वैष्णवीमायावितानम्, उग्रसेनाभिषेकः, सुधर्मासभा, सांदीपनिगमनम्, पाञ्चजन्य-प्राप्तिः, गुरुदक्षिणा
राज्ये ऽभिषिक्तः कृष्णेन यदुसिंहः सुतस्य सः चकार प्रेतकार्याणि ये चान्ये तत्र घातिताः
rājye 'bhiṣiktaḥ kṛṣṇena yadusiṃhaḥ sutasya saḥ cakāra pretakāryāṇi ye cānye tatra ghātitāḥ
Consecrated to kingship by Kṛṣṇa, that lion among the Yadus performed the funerary rites for his son—and for all the others who had been slain there.
Sage Parāśara (narrating) to Maitreya
Avatara: Krishna
Purpose: Kṛṣṇa installs Ugrasena and thereby enables the performance of proper rites and the reconstitution of royal dharma after violent upheaval.
Leela: Dharma-upadesa
Dharma Restored: Śrāddha/pretakriyā and rājadharma—order maintained even amid death
Concept: Performing prescribed rites for the dead is a dharmic act that restores balance and provides societal and spiritual closure after violence.
Vedantic Theme: Dharma
Application: Honor obligations to family and community through appropriate mourning, remembrance, and responsible closure after loss.
Vishishtadvaita: Dharma as Bhagavān-ordained order: worldly rites and governance become modes of service within a theistic, embodied cosmos.
Vamsha: Chandra
Dharma Exemplar: Pitṛ-dharma (ancestral rites) and rāja-śāsana (ordered rule)
Key Kings: Ugrasena
Vishnu Form: Krishna
Bhakti Type: Shanta
This verse presents preta-kārya as a core act of dharma: even after violence and upheaval, rightful rites restore moral order and honor the departed.

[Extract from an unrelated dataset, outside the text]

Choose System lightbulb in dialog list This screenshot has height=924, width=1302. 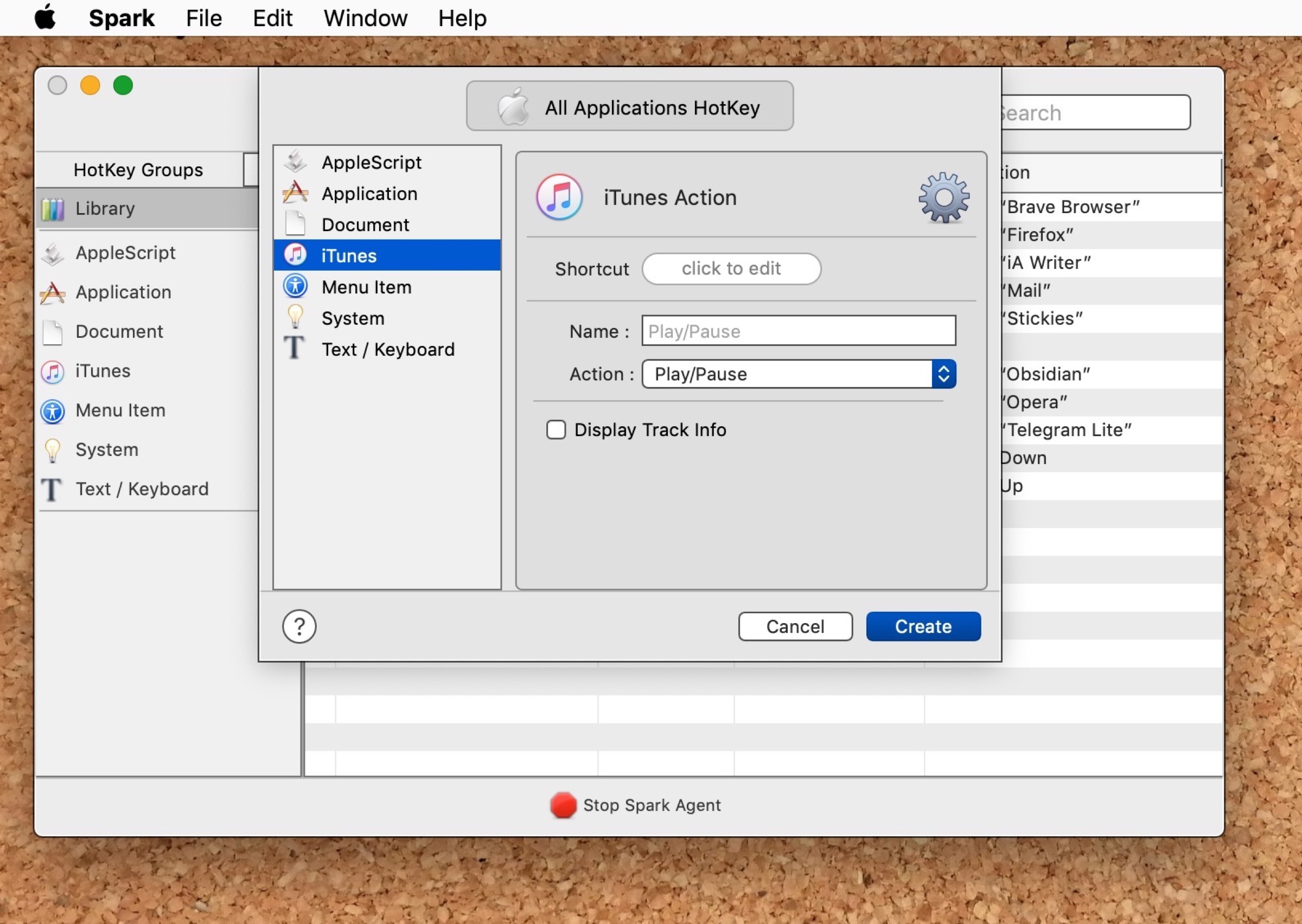point(295,317)
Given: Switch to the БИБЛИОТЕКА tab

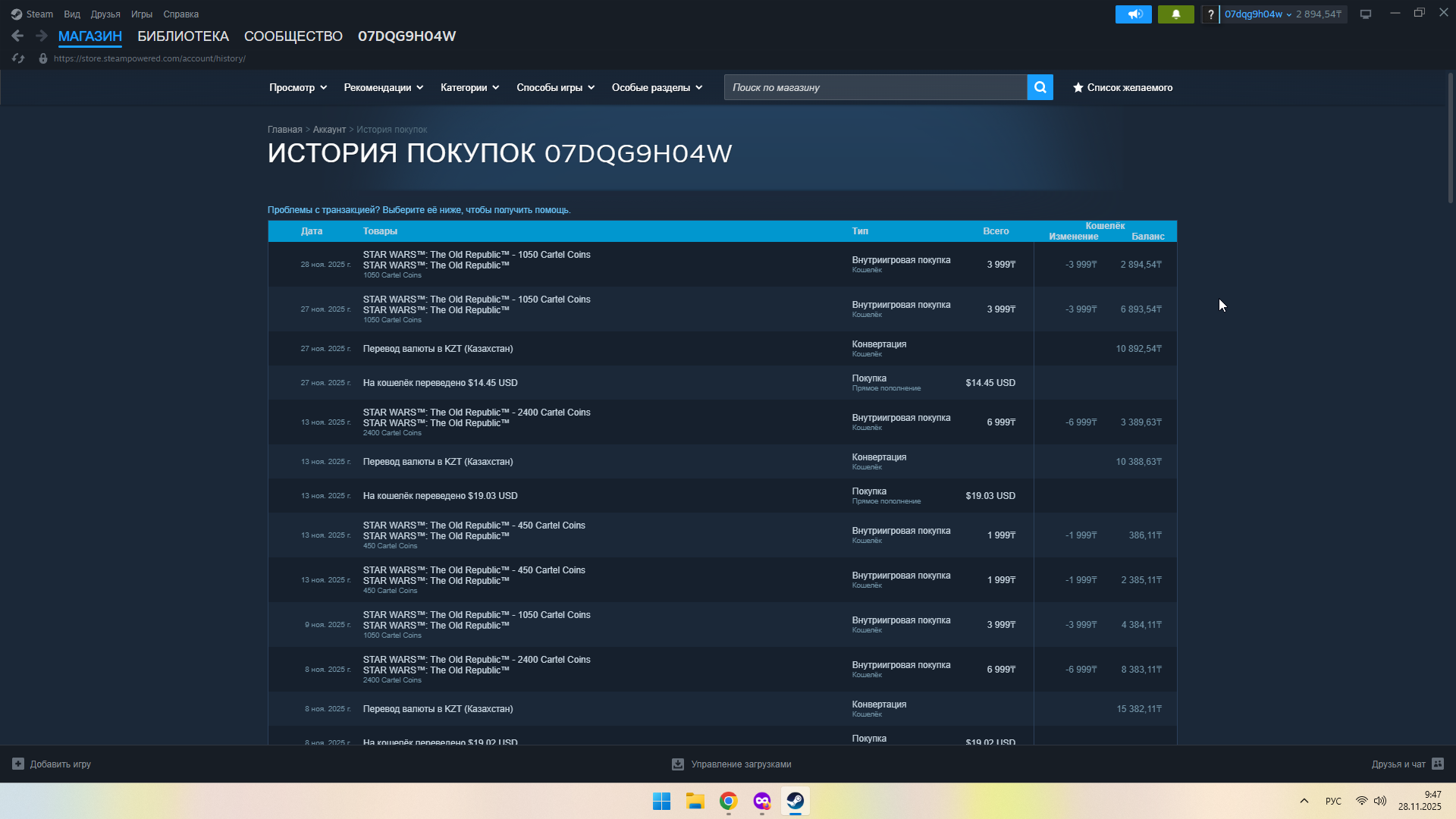Looking at the screenshot, I should (x=183, y=36).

Legitimacy is shown through abhiṣeka (consecration) by Kṛṣṇa and through dharmic conduct afterward—rule is not merely power, but responsibility sustained by sacred duty.
Kṛṣṇa functions as the divine source of rightful sovereignty: his anointing signals that political order ultimately rests under the Supreme Lord’s governance and protection of dharma.